Via augmented reality, your glasses also allow you to leave digital messages on physical objects, or hovering over people’s heads, for your friends to see if they should ever see the same object or person.
Lunchtime comes around, and the mic on your glasses hears your tummy grumble; your personal recommendation system analyzes your past food choices, cross-references nearby food joints that your friends and others have liked, and instantly returns the perfect recommendation to your glasses. Now, you see the participants in your stream discussing if it’s a good place or not, but you’ve already decided and sit down to your table. You finish lunch, leave a verbal review on the restaurant’s website, and now you’re heading back home.
When you get home and take off your glasses, you stand in front of your computer interface system, always on and always connected. (The economy, at this point, is largely based on thoughts and ideas since robotics and automation continued to unburden us from physical labor.)
No longer do you work for a single corporation, instead you work when you want on a per-task basis. The Internet, the global system, knows your specific skills, expertise, and interests. From the other side of the world, a scuba-diving business posts a request for a new digital brochure. The system knows your skills in graphic-design and your passion for scuba-diving, so it instantly recommends the task to you.
You collaborate with five others of varying complimentary skills, automatically chosen from around the world. The whole thing only takes you 15 minutes.
When you’re done, you are all credited system points; these points will allow you to request a small amount of work from someone else in the system for whenever you need it. You’re thinking about using them to help you search for the best radiologist program in Northern California next week because you’re looking into moving to that area and making a career change.
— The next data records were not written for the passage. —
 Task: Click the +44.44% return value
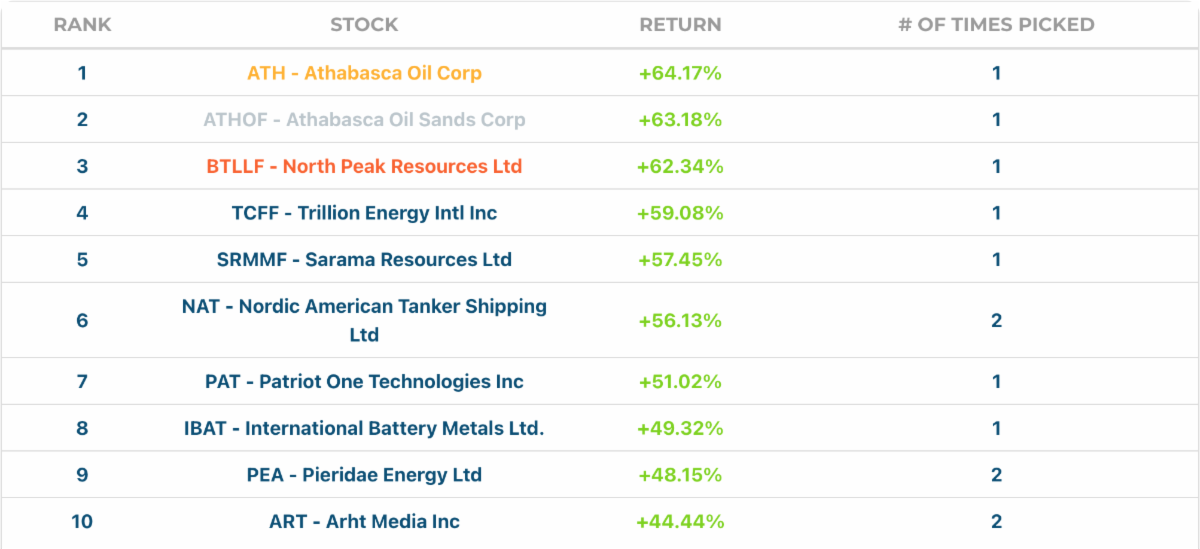[x=680, y=522]
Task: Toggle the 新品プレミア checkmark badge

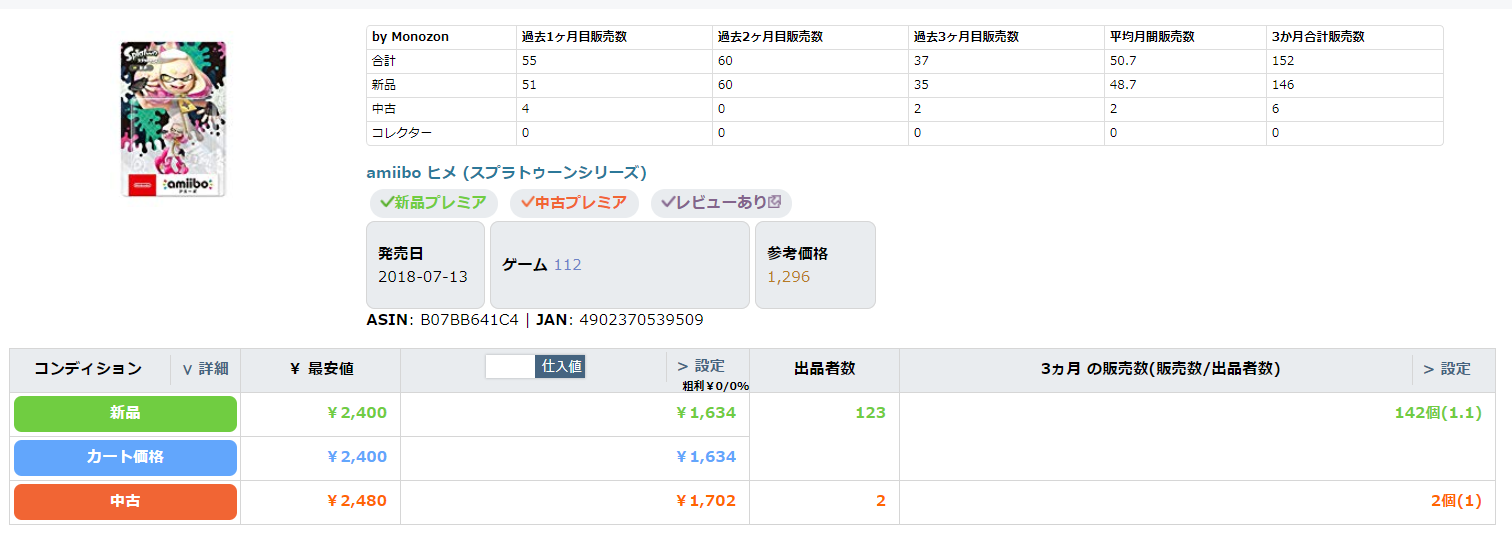Action: 433,203
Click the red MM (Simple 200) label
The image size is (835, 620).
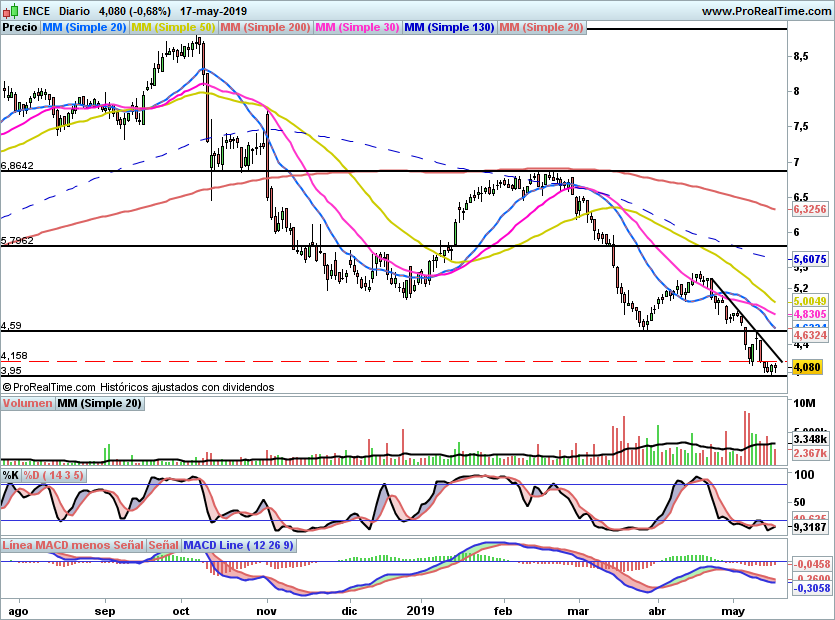pyautogui.click(x=265, y=27)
Fast forward a few decades from this, technology has changed drastically as the accelerating returns from the performance of computers, the advances in medical-science from scanning technologies (allowing us to understand our biology at the molecular level), crowdfunded research, and scientists using crowdsourcing to solve problems have allowed for the trans-humanist movement, a part of the technological singularity, to take hold.
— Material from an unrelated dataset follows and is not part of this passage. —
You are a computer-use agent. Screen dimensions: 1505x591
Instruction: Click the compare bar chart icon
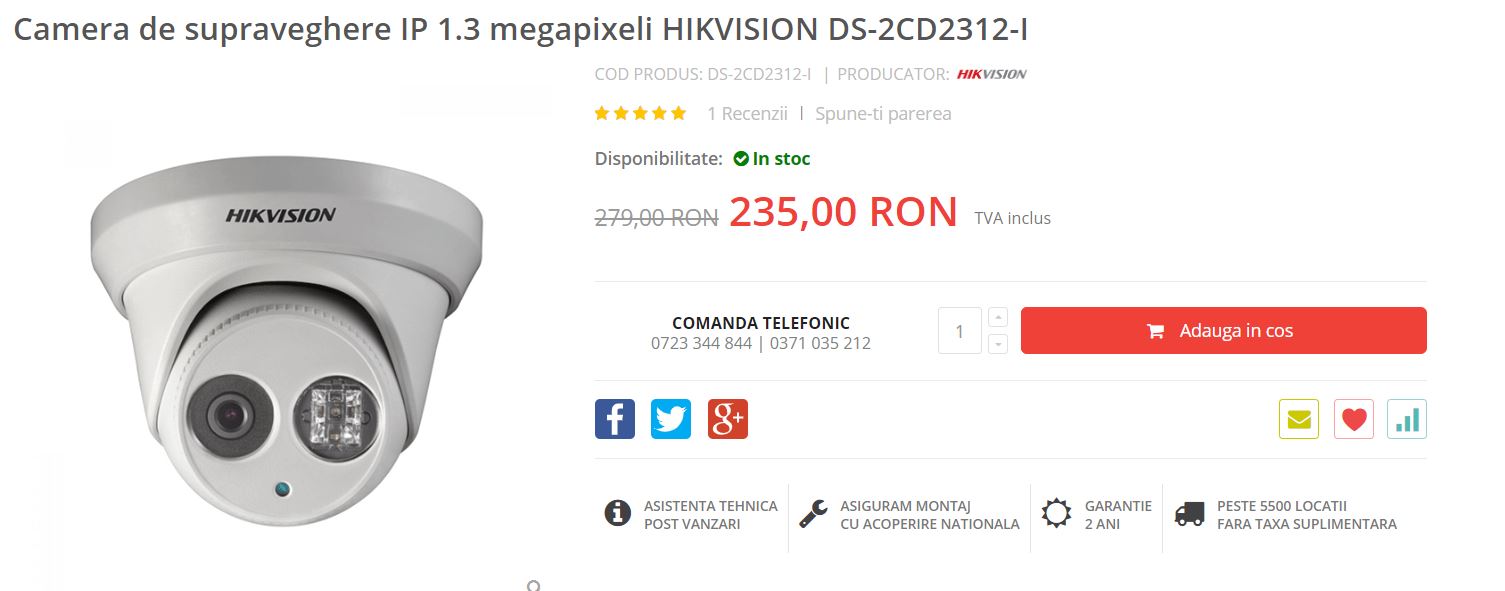click(1407, 419)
Brain computer interface technology has allowed for perfect mind control with a seamless wireless connection between your neural pathways to the computers around you and the Internet at large. Suddenly, your brain is connected intimately to every other brain on the planet. A single global brain. A super-intelligence comprised of billions of minds.
Now your very definition of self is blurred, as is the idea of work & play, and you are now adding your input to the group, where perceptions, concepts, and ideas are passed around from person to person at blazing speeds.
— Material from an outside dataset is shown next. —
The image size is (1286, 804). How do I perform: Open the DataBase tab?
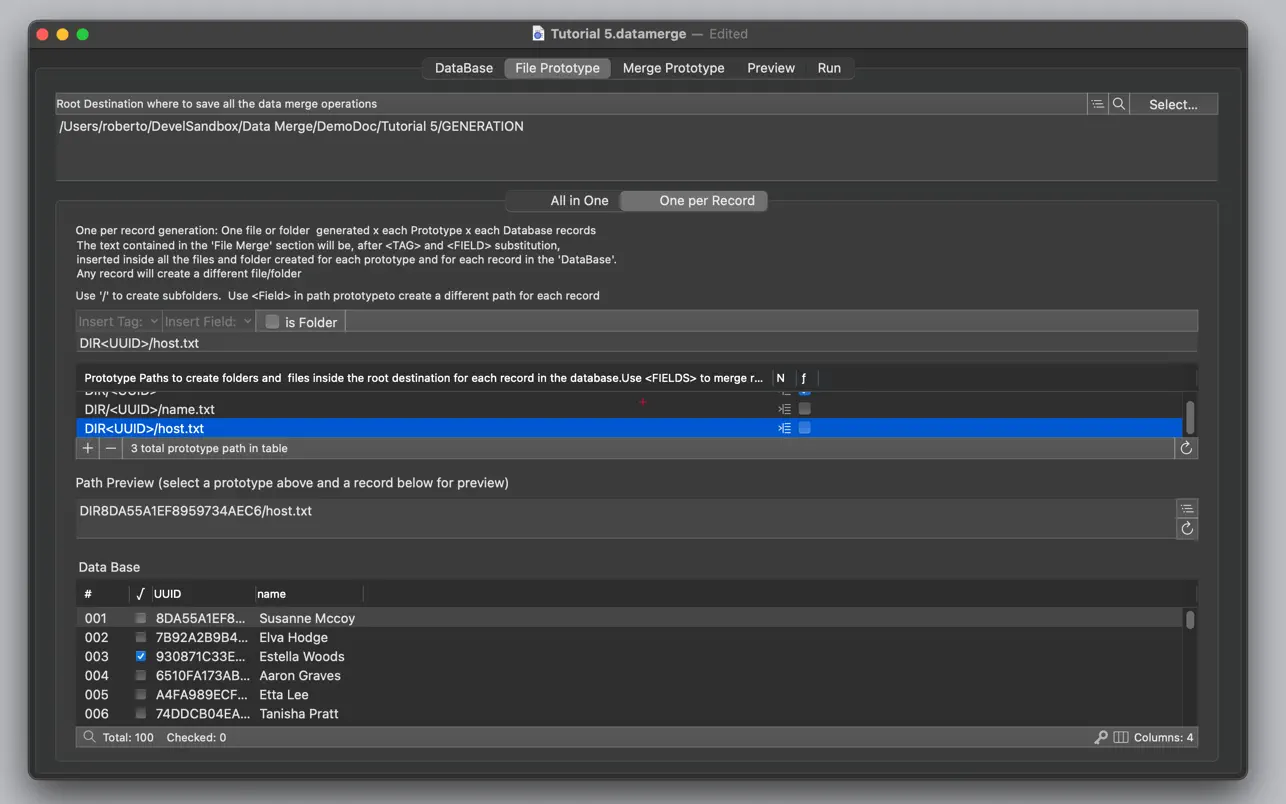(463, 68)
Your every thought, your every neural-pulse is broadcast, recorded, shared and routed to individuals for maximum computation.
Wherever you are, and whatever you are doing, you can choose to share experiences virtually with the other cyborgs in the system. Together you are creating new pieces of art that reach the heights of sublimity, hearing and telling the funniest of jokes, and experiencing shared emotions and sentiments which are a blend of the group's. You are now a hive mind…
Sound far fetched? As strange is this scenario may have sounded to you, there are many that predict it will come true.
Books like Ebo Cloud paint the picture, some followers of theories about the technological singularity predict it, and futurists are not counting it out.
Interested in the future of crowdsourcing? What do you think? Could crowdsourcing lead to a hive mind?